Consigne: Recopiez mot pour mot le passage de l'article sur Macron qui va de "Ecrit par Jean-François" à "la polarité droite/gauche.", ces deux bouts compris.

Extrait du texte:
Tu quoque fili ?

Ecrit par Jean-François Vincent le 03 septembre 2016. dans France, La une, Politique, Actualité

Tu quoque fili ?

Cette semaine, Emmanuel Macron a – gentiment – poignardé dans le dos celui à qui il devait sa – brève ? – carrière politique, tout en prenant prudemment ses marques pour les présidentielles de l’année prochaine, au cas où Hollande n’irait pas.

Macron me fait penser à Jean-Jacques Servan-Schreiber : même sourire carnassier, même tropisme vers l’Outre-Atlantique (JJSS publia son Défi américain en 1967), même libéralisme assumé, même brièveté du passage aux affaires (deux mois pour JJSS, deux ans pour Macron), enfin même positionnement aux confins de la polarité droite/gauche.

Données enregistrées
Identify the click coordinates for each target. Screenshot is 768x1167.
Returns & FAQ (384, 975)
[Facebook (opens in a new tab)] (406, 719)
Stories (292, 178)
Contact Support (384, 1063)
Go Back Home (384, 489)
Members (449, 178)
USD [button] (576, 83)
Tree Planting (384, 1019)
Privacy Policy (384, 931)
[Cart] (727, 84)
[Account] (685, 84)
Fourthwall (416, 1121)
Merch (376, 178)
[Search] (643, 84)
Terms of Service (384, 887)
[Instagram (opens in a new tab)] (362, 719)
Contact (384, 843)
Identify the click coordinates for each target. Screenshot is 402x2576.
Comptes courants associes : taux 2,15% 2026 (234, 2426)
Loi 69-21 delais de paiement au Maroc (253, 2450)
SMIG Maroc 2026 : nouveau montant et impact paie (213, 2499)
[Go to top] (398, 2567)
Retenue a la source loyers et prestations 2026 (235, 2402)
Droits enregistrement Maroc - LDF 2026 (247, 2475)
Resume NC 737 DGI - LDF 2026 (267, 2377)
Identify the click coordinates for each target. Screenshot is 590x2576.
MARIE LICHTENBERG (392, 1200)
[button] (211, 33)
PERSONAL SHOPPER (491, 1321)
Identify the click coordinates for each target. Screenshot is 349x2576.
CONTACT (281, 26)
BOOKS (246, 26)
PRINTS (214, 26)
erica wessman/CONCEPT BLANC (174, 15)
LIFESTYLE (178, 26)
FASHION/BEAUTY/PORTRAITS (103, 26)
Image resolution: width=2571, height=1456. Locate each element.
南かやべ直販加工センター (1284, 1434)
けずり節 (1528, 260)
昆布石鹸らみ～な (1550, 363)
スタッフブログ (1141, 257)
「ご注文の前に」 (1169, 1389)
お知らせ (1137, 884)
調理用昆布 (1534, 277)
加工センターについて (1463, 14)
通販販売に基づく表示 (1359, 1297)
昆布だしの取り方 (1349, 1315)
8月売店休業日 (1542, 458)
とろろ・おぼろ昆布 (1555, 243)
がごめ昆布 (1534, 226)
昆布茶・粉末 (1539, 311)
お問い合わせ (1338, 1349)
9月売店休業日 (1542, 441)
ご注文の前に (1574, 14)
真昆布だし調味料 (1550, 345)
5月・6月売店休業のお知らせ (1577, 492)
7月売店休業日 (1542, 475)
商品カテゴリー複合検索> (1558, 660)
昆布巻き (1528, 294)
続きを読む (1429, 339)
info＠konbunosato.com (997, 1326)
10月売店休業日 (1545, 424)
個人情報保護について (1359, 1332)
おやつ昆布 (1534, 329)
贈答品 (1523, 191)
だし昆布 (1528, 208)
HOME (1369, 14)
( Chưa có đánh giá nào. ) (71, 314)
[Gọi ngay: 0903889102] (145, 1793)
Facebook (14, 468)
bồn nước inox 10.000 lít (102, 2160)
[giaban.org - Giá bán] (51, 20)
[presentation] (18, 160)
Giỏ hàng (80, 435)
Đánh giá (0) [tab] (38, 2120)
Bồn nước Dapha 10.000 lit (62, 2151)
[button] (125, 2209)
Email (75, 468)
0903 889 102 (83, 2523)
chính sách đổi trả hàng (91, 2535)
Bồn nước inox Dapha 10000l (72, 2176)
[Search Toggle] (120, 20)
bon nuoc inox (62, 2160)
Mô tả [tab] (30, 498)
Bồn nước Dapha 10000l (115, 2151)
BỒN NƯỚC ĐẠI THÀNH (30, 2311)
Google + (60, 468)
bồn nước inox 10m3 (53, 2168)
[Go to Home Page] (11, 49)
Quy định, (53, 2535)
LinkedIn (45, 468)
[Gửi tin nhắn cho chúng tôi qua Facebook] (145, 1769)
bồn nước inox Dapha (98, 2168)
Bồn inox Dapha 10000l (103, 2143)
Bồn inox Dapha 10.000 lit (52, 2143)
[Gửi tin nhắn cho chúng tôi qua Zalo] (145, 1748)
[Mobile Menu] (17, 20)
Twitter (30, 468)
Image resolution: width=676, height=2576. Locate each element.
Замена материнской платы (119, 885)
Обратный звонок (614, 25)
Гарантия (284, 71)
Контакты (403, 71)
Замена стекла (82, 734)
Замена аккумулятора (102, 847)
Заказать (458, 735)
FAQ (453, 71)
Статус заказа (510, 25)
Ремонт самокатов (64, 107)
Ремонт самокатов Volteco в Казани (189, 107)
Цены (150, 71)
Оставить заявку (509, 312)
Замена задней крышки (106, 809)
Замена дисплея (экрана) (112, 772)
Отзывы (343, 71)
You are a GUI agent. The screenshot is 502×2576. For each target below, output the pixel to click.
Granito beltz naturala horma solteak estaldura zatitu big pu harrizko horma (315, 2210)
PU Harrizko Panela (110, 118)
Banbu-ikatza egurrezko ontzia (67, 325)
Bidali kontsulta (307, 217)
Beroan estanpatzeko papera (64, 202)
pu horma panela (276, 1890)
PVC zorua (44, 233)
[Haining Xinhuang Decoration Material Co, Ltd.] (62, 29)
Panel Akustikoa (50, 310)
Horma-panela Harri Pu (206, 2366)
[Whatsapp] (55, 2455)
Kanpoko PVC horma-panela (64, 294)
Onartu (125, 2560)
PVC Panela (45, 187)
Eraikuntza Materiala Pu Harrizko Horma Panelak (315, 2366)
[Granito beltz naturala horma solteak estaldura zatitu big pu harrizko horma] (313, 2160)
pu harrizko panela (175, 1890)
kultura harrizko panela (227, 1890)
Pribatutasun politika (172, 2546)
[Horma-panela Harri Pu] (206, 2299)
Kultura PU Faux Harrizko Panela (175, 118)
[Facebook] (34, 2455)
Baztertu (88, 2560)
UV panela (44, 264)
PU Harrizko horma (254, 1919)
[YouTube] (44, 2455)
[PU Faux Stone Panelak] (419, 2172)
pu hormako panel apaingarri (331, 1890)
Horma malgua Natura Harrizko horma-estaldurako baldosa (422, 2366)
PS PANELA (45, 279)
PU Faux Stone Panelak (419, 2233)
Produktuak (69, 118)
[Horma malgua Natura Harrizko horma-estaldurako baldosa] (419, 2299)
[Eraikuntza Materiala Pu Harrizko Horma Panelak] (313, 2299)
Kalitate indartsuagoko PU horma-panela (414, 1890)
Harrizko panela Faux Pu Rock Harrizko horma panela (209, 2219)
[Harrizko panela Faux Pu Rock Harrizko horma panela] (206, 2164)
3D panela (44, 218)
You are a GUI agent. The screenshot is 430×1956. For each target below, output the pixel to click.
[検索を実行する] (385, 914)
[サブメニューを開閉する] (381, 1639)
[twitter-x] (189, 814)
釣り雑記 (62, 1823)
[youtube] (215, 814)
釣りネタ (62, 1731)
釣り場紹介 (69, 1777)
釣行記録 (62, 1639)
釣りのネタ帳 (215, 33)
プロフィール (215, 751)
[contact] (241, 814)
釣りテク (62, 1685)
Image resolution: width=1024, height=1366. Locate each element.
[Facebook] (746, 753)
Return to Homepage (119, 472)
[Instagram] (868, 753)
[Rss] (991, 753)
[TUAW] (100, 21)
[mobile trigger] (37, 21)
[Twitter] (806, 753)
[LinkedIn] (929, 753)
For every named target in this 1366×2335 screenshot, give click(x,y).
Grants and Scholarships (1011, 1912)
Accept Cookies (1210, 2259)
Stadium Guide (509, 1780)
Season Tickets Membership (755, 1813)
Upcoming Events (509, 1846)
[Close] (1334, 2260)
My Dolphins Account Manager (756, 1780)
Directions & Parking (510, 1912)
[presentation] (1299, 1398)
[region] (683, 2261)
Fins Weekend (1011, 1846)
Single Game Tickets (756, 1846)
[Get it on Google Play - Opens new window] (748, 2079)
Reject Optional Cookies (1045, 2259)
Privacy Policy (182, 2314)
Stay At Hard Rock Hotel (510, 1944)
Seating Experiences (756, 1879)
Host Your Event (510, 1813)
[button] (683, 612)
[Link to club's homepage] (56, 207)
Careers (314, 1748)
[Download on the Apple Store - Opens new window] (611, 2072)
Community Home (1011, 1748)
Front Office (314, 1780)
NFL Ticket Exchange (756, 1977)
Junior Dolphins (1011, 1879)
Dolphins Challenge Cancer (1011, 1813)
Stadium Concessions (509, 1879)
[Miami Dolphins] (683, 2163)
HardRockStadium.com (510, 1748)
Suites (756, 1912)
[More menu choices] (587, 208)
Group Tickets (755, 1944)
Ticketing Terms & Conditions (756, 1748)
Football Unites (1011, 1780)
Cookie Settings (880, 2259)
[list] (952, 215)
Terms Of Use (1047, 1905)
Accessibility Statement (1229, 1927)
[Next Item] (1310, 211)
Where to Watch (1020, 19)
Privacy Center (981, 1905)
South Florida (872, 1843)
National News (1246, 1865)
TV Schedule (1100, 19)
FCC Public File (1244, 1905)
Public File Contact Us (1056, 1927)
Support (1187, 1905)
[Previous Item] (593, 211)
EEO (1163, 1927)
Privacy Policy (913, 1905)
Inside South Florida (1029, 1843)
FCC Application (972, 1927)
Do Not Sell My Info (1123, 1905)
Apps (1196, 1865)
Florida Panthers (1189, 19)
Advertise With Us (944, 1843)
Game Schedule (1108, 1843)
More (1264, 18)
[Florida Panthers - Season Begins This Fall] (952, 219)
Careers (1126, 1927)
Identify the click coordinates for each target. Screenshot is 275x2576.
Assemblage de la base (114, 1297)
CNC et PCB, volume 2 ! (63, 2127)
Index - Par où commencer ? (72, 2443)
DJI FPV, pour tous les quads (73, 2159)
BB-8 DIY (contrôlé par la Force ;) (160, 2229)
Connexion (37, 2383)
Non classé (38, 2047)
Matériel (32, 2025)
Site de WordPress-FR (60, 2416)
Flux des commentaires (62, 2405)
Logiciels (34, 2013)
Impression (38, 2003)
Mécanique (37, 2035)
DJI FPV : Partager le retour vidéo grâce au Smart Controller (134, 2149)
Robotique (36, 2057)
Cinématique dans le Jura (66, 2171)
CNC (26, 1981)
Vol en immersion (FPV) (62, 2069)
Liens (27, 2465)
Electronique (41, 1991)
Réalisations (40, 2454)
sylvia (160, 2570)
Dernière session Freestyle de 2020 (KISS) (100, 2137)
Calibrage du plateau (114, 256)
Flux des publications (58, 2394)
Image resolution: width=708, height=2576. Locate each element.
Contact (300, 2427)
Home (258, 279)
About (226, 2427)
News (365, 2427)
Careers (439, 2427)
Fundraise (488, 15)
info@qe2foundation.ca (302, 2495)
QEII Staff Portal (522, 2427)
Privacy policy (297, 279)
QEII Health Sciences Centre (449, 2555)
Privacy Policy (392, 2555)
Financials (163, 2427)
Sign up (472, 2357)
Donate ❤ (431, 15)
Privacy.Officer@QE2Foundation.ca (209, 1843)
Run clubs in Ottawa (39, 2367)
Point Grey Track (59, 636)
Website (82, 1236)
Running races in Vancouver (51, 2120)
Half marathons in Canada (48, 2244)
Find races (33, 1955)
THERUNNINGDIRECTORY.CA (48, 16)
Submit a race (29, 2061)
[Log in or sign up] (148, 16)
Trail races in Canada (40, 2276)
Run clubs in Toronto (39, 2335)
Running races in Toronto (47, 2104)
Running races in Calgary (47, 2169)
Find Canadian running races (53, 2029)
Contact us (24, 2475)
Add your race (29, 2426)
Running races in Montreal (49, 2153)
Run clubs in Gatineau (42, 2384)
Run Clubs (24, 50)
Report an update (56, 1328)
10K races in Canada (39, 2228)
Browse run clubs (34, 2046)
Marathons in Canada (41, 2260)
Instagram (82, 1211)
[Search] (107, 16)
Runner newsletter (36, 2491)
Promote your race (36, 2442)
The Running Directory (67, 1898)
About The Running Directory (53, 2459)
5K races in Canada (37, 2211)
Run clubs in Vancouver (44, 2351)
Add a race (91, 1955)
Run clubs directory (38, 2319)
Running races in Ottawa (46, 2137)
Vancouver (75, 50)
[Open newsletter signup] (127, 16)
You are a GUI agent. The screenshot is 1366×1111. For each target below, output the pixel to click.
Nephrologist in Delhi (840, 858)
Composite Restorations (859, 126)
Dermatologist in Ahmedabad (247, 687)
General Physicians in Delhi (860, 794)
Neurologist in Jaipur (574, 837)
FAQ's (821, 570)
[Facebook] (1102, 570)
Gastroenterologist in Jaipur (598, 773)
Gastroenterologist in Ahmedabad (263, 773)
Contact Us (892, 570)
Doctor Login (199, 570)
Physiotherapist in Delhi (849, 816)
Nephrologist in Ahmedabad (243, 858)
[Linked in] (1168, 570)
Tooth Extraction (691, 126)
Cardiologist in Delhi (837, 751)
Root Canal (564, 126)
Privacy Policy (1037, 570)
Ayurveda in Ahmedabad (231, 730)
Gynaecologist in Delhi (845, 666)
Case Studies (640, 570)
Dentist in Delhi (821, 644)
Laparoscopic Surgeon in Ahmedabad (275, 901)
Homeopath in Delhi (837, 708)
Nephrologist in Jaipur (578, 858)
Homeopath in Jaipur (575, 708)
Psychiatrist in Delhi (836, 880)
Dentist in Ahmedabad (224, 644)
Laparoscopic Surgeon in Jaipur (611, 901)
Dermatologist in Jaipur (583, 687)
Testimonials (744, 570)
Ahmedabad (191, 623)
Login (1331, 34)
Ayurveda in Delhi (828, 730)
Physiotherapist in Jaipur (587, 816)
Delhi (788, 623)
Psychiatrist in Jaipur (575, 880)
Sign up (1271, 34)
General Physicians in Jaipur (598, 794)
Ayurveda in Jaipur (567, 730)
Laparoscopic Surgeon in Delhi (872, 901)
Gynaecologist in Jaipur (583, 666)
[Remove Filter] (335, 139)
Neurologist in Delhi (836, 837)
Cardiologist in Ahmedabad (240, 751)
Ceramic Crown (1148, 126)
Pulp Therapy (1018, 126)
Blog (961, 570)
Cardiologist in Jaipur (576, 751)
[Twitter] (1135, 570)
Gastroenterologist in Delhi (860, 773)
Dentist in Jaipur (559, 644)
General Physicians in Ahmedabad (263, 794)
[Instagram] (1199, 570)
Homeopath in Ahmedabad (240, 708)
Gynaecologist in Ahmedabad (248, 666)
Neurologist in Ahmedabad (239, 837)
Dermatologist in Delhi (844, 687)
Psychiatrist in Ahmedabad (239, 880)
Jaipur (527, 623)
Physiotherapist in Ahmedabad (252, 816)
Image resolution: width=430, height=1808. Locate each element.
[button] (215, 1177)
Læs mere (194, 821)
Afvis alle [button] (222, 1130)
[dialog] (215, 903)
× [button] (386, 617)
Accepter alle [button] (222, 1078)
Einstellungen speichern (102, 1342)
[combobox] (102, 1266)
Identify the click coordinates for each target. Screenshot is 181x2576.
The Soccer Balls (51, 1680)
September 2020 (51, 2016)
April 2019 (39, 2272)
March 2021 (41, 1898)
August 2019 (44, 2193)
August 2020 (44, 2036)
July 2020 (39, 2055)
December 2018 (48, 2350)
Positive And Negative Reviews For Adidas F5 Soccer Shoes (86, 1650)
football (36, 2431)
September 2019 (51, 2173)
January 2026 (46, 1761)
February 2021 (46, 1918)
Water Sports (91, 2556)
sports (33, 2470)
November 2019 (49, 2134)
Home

Corrigé:
Ecrit par Jean-François Vincent le 03 septembre 2016. dans France, La une, Politique, Actualité

Tu quoque fili ?

Cette semaine, Emmanuel Macron a – gentiment – poignardé dans le dos celui à qui il devait sa – brève ? – carrière politique, tout en prenant prudemment ses marques pour les présidentielles de l’année prochaine, au cas où Hollande n’irait pas.

Macron me fait penser à Jean-Jacques Servan-Schreiber : même sourire carnassier, même tropisme vers l’Outre-Atlantique (JJSS publia son Défi américain en 1967), même libéralisme assumé, même brièveté du passage aux affaires (deux mois pour JJSS, deux ans pour Macron), enfin même positionnement aux confins de la polarité droite/gauche.